Language Identification and Unicode Fixing

Background

Large unlabeled text corpora often contain a variety of languages. However, data curation usually includes steps that are language specific (e.g. using language-tuned heuristics for quality filtering) and many curators are only interested in curating a monolingual dataset. Datasets also may have improperly decoded unicode characters (e.g. “The Mona Lisa doesn’t have eyebrows.” decoding as “The Mona Lisa doesn’t have eyebrows.”).

NeMo Curator provides utilities to identify languages and fix improperly decoded unicode characters. The language identification is performed using fastText and unicode fixing is performed using ftfy.

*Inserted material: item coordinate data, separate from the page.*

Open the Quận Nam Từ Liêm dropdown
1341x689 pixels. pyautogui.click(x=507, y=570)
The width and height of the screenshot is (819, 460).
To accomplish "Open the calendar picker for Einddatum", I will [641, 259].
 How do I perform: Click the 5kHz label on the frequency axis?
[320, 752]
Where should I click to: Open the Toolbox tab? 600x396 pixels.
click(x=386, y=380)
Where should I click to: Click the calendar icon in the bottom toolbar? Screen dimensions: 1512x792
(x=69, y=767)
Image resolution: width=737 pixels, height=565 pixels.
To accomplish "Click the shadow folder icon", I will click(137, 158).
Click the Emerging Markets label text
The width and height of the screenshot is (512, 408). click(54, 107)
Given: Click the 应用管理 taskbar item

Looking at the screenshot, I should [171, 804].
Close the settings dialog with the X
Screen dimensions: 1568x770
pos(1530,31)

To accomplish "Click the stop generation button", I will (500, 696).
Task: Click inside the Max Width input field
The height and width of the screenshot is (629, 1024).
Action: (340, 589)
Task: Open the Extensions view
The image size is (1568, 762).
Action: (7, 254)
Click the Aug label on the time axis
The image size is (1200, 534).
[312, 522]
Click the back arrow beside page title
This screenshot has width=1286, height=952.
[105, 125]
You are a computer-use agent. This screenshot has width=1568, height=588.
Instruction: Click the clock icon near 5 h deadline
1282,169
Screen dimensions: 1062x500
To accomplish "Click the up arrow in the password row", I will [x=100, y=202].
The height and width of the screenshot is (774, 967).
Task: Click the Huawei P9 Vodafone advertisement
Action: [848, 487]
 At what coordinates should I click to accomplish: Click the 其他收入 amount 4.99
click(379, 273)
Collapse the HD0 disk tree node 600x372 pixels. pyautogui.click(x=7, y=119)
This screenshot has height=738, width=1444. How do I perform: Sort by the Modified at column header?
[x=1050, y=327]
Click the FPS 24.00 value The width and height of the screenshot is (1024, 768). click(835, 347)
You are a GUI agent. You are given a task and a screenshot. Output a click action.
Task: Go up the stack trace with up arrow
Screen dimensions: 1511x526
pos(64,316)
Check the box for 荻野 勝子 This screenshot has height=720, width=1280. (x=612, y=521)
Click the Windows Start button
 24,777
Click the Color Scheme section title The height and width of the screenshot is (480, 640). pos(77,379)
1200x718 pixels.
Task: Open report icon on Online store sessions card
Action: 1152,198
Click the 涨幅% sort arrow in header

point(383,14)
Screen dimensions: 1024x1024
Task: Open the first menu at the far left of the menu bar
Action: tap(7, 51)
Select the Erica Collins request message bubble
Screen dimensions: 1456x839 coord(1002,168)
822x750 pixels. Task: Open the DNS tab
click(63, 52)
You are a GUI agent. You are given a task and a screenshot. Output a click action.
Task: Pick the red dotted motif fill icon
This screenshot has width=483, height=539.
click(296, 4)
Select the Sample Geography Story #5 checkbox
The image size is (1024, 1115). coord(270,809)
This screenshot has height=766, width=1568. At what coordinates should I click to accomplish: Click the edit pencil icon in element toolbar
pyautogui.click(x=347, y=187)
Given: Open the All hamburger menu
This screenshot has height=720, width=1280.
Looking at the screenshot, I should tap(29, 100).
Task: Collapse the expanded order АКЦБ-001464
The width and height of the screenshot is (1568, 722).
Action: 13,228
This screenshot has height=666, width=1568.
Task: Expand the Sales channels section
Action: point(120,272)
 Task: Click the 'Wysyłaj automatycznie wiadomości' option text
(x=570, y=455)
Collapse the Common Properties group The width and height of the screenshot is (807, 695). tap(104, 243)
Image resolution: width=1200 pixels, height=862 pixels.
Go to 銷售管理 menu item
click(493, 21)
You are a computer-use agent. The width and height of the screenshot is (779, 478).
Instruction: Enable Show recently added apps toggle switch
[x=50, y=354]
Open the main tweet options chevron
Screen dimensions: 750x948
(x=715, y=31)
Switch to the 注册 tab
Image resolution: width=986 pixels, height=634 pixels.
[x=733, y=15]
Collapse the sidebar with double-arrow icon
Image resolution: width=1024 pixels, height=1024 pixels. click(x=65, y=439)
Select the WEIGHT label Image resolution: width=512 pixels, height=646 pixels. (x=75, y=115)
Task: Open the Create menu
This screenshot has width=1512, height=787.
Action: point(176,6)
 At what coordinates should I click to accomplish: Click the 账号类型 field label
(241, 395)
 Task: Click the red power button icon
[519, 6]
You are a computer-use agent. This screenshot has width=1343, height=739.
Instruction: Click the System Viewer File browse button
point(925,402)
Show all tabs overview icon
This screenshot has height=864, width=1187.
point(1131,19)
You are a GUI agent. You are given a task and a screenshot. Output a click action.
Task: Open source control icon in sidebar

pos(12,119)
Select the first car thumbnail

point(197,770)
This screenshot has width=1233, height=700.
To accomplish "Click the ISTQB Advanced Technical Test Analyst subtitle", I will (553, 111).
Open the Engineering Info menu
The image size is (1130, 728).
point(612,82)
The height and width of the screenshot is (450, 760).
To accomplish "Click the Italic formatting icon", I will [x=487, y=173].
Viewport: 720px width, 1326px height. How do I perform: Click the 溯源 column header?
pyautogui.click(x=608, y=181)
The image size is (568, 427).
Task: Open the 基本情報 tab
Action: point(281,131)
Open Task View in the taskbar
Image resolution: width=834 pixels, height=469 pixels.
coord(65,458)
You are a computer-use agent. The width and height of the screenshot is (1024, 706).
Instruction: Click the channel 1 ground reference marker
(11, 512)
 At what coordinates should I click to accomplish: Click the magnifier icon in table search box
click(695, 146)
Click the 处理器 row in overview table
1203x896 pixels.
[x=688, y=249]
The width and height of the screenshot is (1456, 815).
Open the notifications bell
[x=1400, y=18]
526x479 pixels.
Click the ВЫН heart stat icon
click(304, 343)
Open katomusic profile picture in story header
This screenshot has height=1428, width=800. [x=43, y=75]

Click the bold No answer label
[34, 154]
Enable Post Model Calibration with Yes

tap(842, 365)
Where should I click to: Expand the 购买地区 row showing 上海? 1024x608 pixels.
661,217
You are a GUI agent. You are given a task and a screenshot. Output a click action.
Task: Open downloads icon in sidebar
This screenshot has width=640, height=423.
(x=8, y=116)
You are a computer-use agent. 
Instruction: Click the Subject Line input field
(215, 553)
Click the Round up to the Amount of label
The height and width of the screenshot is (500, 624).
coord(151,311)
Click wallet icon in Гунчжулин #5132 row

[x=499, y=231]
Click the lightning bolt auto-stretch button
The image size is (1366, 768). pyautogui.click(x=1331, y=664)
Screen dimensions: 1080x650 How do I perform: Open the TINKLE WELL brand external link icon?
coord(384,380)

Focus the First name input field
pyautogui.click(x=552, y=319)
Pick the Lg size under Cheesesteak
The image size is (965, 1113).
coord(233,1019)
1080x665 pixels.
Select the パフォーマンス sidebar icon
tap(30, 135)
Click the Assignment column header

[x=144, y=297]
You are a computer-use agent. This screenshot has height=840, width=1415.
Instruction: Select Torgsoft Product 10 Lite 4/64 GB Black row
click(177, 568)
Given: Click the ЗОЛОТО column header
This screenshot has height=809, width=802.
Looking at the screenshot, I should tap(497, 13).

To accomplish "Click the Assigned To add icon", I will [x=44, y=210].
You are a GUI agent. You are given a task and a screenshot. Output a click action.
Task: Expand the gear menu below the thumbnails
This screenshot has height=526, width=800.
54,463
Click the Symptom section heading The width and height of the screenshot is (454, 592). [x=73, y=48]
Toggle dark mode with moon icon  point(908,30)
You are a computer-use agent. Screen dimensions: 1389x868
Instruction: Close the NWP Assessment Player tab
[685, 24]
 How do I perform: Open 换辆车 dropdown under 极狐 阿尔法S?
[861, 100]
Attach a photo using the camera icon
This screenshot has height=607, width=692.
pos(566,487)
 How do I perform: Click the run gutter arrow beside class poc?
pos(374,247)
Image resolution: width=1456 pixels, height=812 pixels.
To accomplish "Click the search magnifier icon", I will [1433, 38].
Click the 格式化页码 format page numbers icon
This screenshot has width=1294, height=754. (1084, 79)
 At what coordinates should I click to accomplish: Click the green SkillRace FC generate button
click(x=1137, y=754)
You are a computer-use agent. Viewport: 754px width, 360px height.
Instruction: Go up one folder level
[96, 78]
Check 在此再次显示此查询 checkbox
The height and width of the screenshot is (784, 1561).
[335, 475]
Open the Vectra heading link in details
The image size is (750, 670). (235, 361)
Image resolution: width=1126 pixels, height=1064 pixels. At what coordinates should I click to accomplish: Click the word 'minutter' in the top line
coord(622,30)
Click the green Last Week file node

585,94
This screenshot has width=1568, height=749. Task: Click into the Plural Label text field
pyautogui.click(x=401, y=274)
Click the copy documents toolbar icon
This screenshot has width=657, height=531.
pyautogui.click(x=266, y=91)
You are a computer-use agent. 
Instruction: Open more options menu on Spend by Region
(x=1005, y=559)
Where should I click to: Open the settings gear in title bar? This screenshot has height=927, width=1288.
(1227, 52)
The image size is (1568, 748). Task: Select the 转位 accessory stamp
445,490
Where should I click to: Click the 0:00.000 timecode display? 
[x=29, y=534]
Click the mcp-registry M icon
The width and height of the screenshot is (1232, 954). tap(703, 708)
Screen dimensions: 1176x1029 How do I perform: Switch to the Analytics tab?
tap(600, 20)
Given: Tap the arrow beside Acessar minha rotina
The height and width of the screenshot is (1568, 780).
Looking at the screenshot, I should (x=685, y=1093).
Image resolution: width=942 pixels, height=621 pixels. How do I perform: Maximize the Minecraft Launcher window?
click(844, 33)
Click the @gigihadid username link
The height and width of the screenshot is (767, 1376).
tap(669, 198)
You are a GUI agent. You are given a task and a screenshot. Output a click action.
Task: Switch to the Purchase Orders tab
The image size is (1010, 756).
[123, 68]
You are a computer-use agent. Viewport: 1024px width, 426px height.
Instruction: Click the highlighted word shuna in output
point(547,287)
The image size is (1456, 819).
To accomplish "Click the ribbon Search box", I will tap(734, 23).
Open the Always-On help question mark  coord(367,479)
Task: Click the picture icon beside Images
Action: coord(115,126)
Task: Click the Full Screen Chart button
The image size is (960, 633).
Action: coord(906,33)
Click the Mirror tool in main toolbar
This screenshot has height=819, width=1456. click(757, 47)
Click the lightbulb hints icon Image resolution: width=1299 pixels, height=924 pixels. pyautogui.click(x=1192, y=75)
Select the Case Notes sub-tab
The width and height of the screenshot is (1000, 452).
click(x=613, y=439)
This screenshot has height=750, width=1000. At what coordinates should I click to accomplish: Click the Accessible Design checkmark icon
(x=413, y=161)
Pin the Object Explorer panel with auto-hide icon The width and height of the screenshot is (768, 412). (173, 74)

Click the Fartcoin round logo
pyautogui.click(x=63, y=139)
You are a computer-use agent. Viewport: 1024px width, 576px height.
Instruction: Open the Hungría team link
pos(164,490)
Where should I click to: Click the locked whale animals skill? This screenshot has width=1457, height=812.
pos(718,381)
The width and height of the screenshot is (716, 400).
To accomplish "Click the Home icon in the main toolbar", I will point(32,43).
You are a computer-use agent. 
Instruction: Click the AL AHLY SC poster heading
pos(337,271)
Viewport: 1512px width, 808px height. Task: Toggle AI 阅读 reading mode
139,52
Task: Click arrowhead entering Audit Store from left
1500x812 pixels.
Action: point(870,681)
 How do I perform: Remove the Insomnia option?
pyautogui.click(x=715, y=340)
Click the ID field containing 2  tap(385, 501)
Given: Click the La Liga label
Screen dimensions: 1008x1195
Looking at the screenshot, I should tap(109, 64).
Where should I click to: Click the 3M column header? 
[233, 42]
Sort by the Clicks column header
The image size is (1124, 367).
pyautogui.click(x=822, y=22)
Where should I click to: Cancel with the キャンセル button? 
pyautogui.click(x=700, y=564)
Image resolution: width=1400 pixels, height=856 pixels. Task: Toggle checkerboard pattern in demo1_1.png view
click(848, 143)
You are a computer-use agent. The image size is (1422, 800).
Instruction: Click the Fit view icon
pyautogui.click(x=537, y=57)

Even though a preliminary language identification may have been performed on the unextracted text (as is the case in our Common Crawl pipeline using pyCLD2), fastText is more accurate so it can be used for a second pass.

Usage

We provide an example of how to use the language identification and unicode reformatting utility at examples/identify_languages_and_fix_unicode.py. At a high level, the module first identifies the languages of the documents and removes any documents for which it has high uncertainty about the language. Notably, this line uses one of the DocmentModifiers that NeMo Curator provides:

cleaner = nc.Modify(UnicodeReformatter())
cleaned_data = cleaner(lang_data)

DocumentModifier``s like ``UnicodeReformatter are very similar to DocumentFilter``s. They implement a single ``modify_document function that takes in a document and outputs a modified document. Here is the implementation of the UnicodeReformatter modifier:

class UnicodeReformatter(DocumentModifier):
    def __init__(self):
        super().__init__()

    def modify_document(self, text: str) -> str:
        return ftfy.fix_text(text)

Also like the DocumentFilter functions, modify_document can be annotated with batched to take in a pandas series of documents instead of a single document.